ON MONDAY morning, veteran's day, everyone on the street where i live set out their garbage, evidently forgetting that although our small town has trash pick up twice a week, which is almost unheard of these days, it does not have service on holidays, any holidays.
So, by monday evening everyone had replaced their trash in their garages, to await thursday's regular pick up. Everyone, that is, except the people who live across the street on the corner, who, i reflected, are the only people on the block who rent.
So the renter's trash sat on the street for four days, and by the time thursday morning rolled around, neighborhood cats had ripped open their garbage bags, and had spilled their garbage all over their yard and out into the street.
I, or anyone else living around here, could have told them this would happen, but my guess is, they wouldn't have listened. After all, they're americans.
Plato was a utopian socialist, but his prize pupil, aristotle, was very definitely an advocate of provate property, making his well known comment "that which is owned by everyone is cared for by no one".

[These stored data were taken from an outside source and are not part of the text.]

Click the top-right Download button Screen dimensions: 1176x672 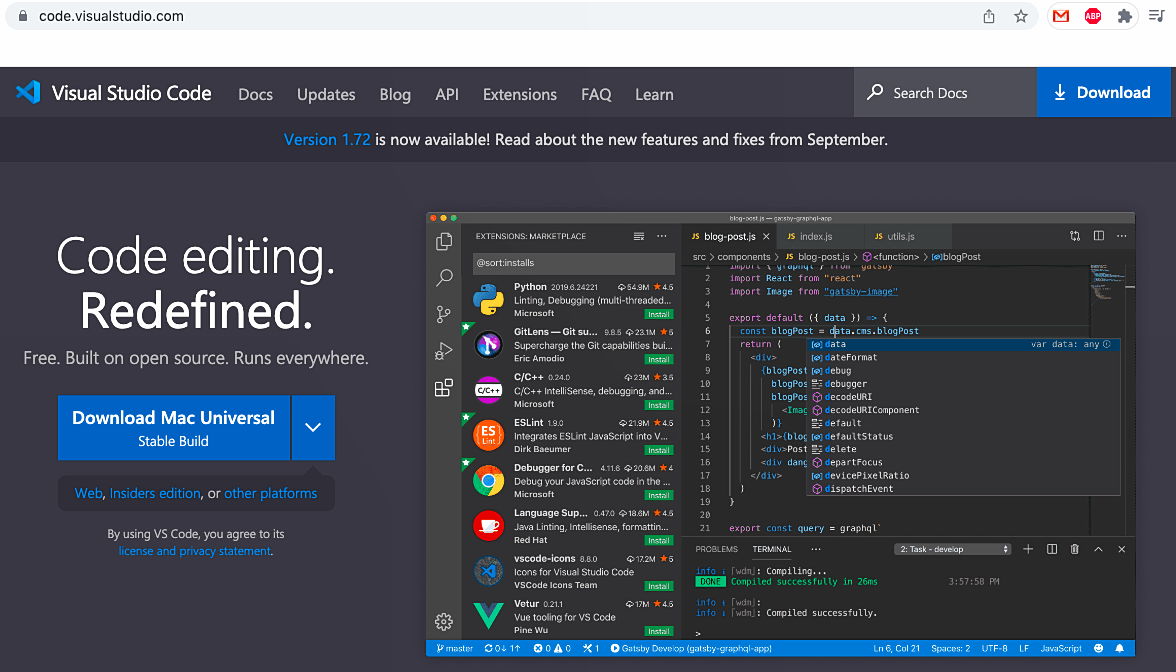coord(1105,93)

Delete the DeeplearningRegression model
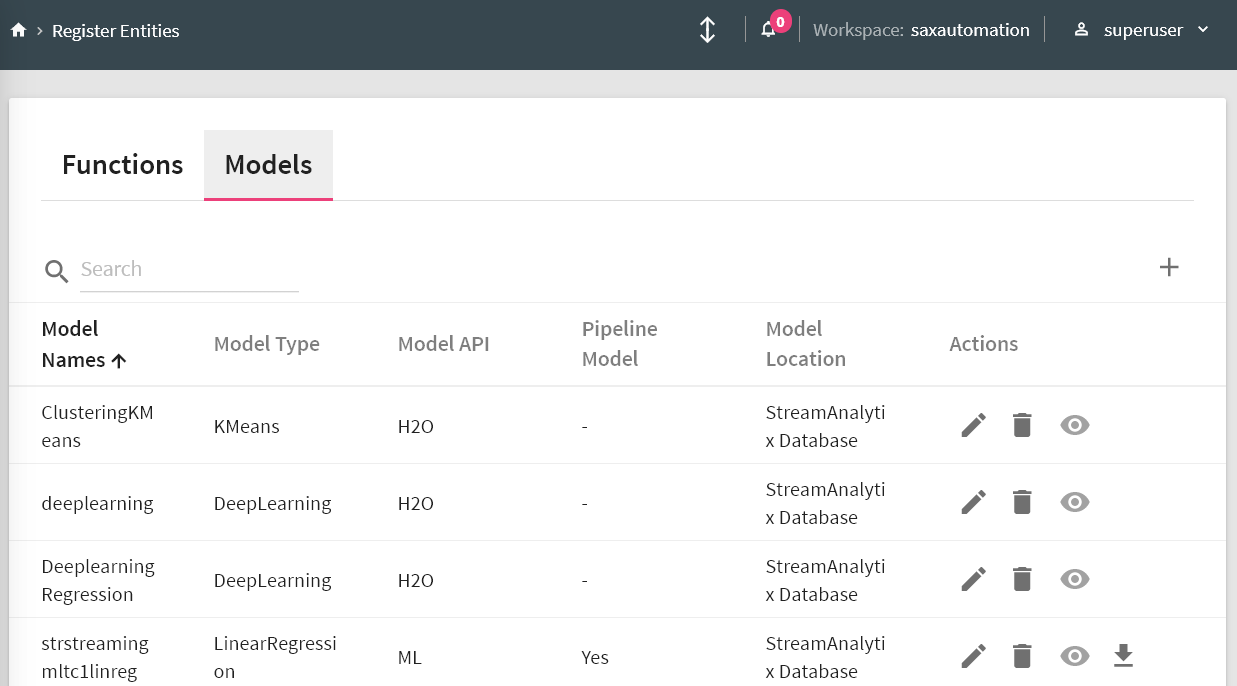(1021, 579)
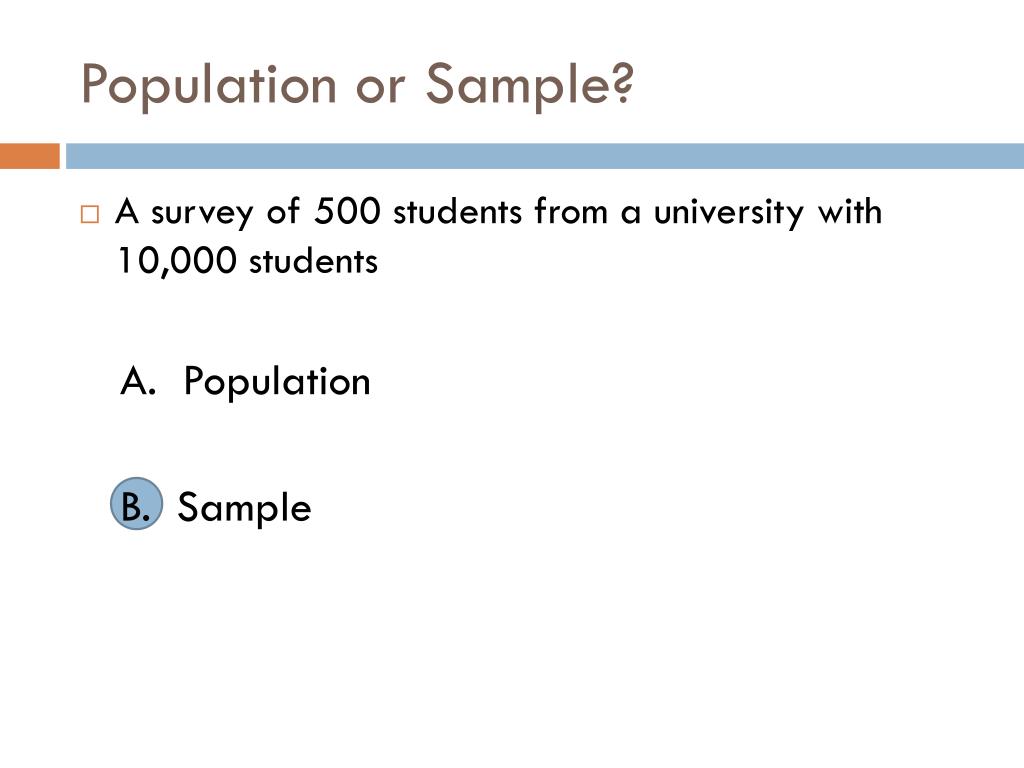This screenshot has width=1024, height=768.
Task: Click the word "or" in the title
Action: click(x=380, y=86)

Aristotle had a point, What he said rings true today, if you loook around most american communities. Public and rental properties are always the least maintained. And that's a blow to us socialists. Of course, socialism need not include the abolition of private property.

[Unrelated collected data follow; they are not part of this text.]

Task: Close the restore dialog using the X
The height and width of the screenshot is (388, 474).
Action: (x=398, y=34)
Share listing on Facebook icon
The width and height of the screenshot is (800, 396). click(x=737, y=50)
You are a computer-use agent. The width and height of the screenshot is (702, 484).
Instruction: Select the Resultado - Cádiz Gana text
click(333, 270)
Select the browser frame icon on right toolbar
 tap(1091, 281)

So maybe home ownership should be universal, or, perhaps we should invent something called "renter's equity", in which renting comes to be more of an investment, less of a temporary arrangement. Something similar to a lease to buy arrangement, with the added feature that a renter obtains the right to participate in the future sale of the property, and to benefit, to some extent, from it.
Of course, as soon as you compromise an owner's right to rent his property outright, the free marketeers will be out in force. That is, until they have to drive across town , over to the other side of the tracks, and clean up garbage.